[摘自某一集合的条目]
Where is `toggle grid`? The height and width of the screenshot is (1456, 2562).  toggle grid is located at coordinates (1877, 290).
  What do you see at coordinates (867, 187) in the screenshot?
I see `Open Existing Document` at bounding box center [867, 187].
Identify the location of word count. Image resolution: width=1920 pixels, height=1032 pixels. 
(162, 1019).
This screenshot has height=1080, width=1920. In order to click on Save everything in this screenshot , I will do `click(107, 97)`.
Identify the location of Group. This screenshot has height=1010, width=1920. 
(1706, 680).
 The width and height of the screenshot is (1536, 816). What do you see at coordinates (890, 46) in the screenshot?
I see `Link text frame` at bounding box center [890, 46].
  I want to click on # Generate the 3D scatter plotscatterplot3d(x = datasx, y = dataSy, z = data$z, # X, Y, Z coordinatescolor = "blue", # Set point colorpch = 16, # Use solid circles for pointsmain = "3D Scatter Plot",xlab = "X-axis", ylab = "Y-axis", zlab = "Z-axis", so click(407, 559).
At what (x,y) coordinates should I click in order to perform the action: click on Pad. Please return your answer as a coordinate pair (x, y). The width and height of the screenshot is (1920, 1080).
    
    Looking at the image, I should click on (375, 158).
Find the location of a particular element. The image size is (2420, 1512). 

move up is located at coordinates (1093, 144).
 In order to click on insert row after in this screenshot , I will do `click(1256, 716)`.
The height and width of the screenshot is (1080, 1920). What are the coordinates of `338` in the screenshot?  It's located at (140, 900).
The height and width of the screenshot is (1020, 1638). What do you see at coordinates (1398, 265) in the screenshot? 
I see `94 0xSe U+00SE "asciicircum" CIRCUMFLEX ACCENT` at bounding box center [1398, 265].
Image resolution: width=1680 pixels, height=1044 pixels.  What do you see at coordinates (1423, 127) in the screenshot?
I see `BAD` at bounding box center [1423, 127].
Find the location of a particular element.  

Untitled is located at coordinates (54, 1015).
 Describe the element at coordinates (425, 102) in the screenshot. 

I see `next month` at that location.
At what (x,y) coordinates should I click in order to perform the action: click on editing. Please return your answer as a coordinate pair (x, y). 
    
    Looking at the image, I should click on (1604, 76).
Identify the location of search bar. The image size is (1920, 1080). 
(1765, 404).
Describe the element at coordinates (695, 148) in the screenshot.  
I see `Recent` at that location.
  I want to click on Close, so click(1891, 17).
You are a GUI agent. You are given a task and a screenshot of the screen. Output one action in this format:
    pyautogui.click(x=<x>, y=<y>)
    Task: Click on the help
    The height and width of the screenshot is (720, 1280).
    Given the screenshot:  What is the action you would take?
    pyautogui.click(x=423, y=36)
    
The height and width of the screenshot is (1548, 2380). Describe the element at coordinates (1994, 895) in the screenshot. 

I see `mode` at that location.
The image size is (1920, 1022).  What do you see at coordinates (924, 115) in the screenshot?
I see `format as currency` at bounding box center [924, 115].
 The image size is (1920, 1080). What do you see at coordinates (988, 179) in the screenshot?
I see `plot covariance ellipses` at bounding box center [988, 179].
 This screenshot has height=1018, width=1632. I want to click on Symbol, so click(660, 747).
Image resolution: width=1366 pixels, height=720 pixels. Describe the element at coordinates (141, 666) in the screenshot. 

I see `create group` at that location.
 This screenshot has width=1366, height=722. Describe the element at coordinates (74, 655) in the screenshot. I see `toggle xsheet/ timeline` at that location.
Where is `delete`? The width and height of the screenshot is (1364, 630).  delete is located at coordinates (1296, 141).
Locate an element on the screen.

## 任务说明
将上述全部条目逐字照录，不作任何改动。

## 练习答案
Where is `toggle grid`? The height and width of the screenshot is (1456, 2562).  toggle grid is located at coordinates (1877, 290).
  What do you see at coordinates (867, 187) in the screenshot?
I see `Open Existing Document` at bounding box center [867, 187].
Identify the location of word count. Image resolution: width=1920 pixels, height=1032 pixels. 
(162, 1019).
This screenshot has height=1080, width=1920. In order to click on Save everything in this screenshot , I will do `click(107, 97)`.
Identify the location of Group. This screenshot has height=1010, width=1920. 
(1706, 680).
 The width and height of the screenshot is (1536, 816). What do you see at coordinates (890, 46) in the screenshot?
I see `Link text frame` at bounding box center [890, 46].
  I want to click on # Generate the 3D scatter plotscatterplot3d(x = datasx, y = dataSy, z = data$z, # X, Y, Z coordinatescolor = "blue", # Set point colorpch = 16, # Use solid circles for pointsmain = "3D Scatter Plot",xlab = "X-axis", ylab = "Y-axis", zlab = "Z-axis", so click(407, 559).
At what (x,y) coordinates should I click in order to perform the action: click on Pad. Please return your answer as a coordinate pair (x, y). The width and height of the screenshot is (1920, 1080).
    
    Looking at the image, I should click on (375, 158).
Find the location of a particular element. The image size is (2420, 1512). 

move up is located at coordinates (1093, 144).
 In order to click on insert row after in this screenshot , I will do `click(1256, 716)`.
The height and width of the screenshot is (1080, 1920). What are the coordinates of `338` in the screenshot?  It's located at (140, 900).
The height and width of the screenshot is (1020, 1638). What do you see at coordinates (1398, 265) in the screenshot? 
I see `94 0xSe U+00SE "asciicircum" CIRCUMFLEX ACCENT` at bounding box center [1398, 265].
Image resolution: width=1680 pixels, height=1044 pixels.  What do you see at coordinates (1423, 127) in the screenshot?
I see `BAD` at bounding box center [1423, 127].
Find the location of a particular element.  

Untitled is located at coordinates (54, 1015).
 Describe the element at coordinates (425, 102) in the screenshot. 

I see `next month` at that location.
At what (x,y) coordinates should I click in order to perform the action: click on editing. Please return your answer as a coordinate pair (x, y). 
    
    Looking at the image, I should click on (1604, 76).
Identify the location of search bar. The image size is (1920, 1080). 
(1765, 404).
Describe the element at coordinates (695, 148) in the screenshot.  
I see `Recent` at that location.
  I want to click on Close, so click(1891, 17).
You are a GUI agent. You are given a task and a screenshot of the screen. Output one action in this format:
    pyautogui.click(x=<x>, y=<y>)
    Task: Click on the help
    The height and width of the screenshot is (720, 1280).
    Given the screenshot:  What is the action you would take?
    pyautogui.click(x=423, y=36)
    
The height and width of the screenshot is (1548, 2380). Describe the element at coordinates (1994, 895) in the screenshot. 

I see `mode` at that location.
The image size is (1920, 1022).  What do you see at coordinates (924, 115) in the screenshot?
I see `format as currency` at bounding box center [924, 115].
 The image size is (1920, 1080). What do you see at coordinates (988, 179) in the screenshot?
I see `plot covariance ellipses` at bounding box center [988, 179].
 This screenshot has height=1018, width=1632. I want to click on Symbol, so click(660, 747).
Image resolution: width=1366 pixels, height=720 pixels. Describe the element at coordinates (141, 666) in the screenshot. 

I see `create group` at that location.
 This screenshot has width=1366, height=722. Describe the element at coordinates (74, 655) in the screenshot. I see `toggle xsheet/ timeline` at that location.
Where is `delete`? The width and height of the screenshot is (1364, 630).  delete is located at coordinates (1296, 141).
Locate an element on the screen.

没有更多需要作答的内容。